Written task: Count the lines in the listing below that contain the string "location". Give only the number.

Supplied records:
☆ ☆ ☆ ☆ ☆ ☆ ☆

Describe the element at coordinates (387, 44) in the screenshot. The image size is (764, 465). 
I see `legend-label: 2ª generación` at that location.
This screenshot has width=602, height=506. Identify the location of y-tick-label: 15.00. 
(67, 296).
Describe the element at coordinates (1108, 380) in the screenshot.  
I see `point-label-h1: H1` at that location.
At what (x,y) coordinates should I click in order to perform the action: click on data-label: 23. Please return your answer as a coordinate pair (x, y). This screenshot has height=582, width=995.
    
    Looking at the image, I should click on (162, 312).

☆ ☆ ☆ ☆ ☆ ☆ ☆

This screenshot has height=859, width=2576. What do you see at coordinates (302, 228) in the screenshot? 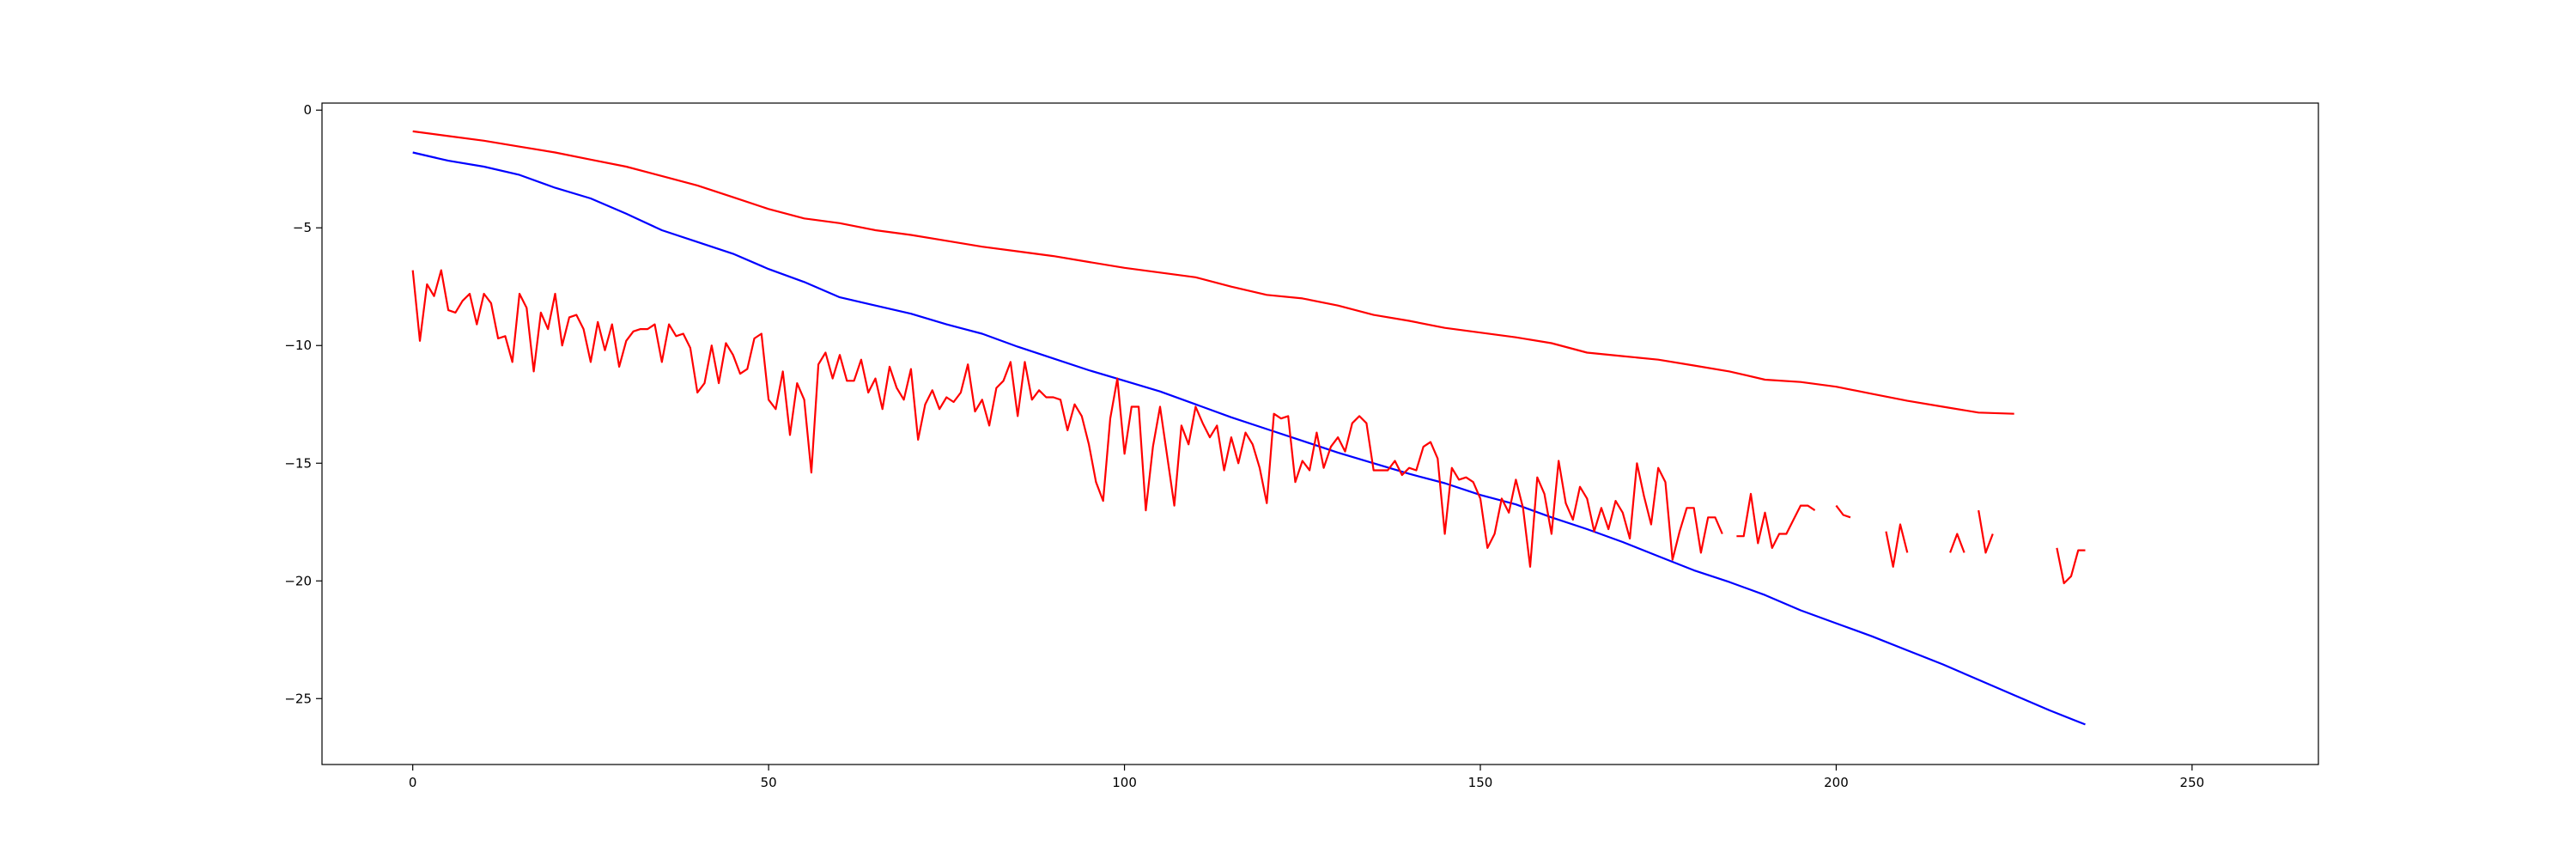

☆ ☆ ☆ ☆ ☆ ☆ ☆

Answer for this exercise: 3